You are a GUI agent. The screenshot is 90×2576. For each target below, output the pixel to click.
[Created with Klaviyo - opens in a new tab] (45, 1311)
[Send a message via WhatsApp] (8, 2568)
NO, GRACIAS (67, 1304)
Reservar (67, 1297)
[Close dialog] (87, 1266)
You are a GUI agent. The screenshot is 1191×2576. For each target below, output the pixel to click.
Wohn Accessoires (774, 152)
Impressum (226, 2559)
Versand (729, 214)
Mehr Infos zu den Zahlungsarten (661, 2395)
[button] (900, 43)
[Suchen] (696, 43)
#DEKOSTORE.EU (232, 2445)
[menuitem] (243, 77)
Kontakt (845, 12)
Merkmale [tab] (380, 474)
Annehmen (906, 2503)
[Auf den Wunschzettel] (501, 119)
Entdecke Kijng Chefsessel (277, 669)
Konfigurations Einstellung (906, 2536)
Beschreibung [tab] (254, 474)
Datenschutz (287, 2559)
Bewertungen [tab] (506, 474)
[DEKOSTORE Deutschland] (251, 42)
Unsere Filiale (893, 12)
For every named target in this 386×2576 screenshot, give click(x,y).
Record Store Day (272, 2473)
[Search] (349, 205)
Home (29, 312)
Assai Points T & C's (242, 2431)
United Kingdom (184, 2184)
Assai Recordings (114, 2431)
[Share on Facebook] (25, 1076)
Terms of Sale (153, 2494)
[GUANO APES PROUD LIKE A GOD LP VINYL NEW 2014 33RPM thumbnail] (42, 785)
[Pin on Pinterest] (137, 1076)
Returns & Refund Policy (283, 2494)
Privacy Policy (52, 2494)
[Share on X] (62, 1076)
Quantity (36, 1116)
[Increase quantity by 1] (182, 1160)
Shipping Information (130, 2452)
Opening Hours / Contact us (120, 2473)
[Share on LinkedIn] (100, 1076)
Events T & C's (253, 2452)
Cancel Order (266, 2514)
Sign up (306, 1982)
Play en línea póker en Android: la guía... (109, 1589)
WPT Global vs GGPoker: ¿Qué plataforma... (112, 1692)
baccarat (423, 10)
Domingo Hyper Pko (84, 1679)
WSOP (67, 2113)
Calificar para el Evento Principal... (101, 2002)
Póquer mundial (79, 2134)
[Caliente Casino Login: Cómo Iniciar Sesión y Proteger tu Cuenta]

__INSTRUCTIONS TO FOLLOW__
The listing above is to be transcribed in full, with no line omitted.

__SOLUTION TO THIS TASK__
You are a GUI agent. The screenshot is 90×2576. For each target below, output the pixel to click.
[Created with Klaviyo - opens in a new tab] (45, 1311)
[Send a message via WhatsApp] (8, 2568)
NO, GRACIAS (67, 1304)
Reservar (67, 1297)
[Close dialog] (87, 1266)
You are a GUI agent. The screenshot is 1191×2576. For each target below, output the pixel to click.
Wohn Accessoires (774, 152)
Impressum (226, 2559)
Versand (729, 214)
Mehr Infos zu den Zahlungsarten (661, 2395)
[button] (900, 43)
[Suchen] (696, 43)
#DEKOSTORE.EU (232, 2445)
[menuitem] (243, 77)
Kontakt (845, 12)
Merkmale [tab] (380, 474)
Annehmen (906, 2503)
[Auf den Wunschzettel] (501, 119)
Entdecke Kijng Chefsessel (277, 669)
Konfigurations Einstellung (906, 2536)
Beschreibung [tab] (254, 474)
Datenschutz (287, 2559)
Bewertungen [tab] (506, 474)
[DEKOSTORE Deutschland] (251, 42)
Unsere Filiale (893, 12)
For every named target in this 386×2576 screenshot, give click(x,y).
Record Store Day (272, 2473)
[Search] (349, 205)
Home (29, 312)
Assai Points T & C's (242, 2431)
United Kingdom (184, 2184)
Assai Recordings (114, 2431)
[Share on Facebook] (25, 1076)
Terms of Sale (153, 2494)
[GUANO APES PROUD LIKE A GOD LP VINYL NEW 2014 33RPM thumbnail] (42, 785)
[Pin on Pinterest] (137, 1076)
Returns & Refund Policy (283, 2494)
Privacy Policy (52, 2494)
[Share on X] (62, 1076)
Quantity (36, 1116)
[Increase quantity by 1] (182, 1160)
Shipping Information (130, 2452)
Opening Hours / Contact us (120, 2473)
[Share on LinkedIn] (100, 1076)
Events T & C's (253, 2452)
Cancel Order (266, 2514)
Sign up (306, 1982)
Play en línea póker en Android: la guía... (109, 1589)
WPT Global vs GGPoker: ¿Qué plataforma... (112, 1692)
baccarat (423, 10)
Domingo Hyper Pko (84, 1679)
WSOP (67, 2113)
Calificar para el Evento Principal... (101, 2002)
Póquer mundial (79, 2134)
[Caliente Casino Login: Cómo Iniciar Sesión y Proteger tu Cuenta]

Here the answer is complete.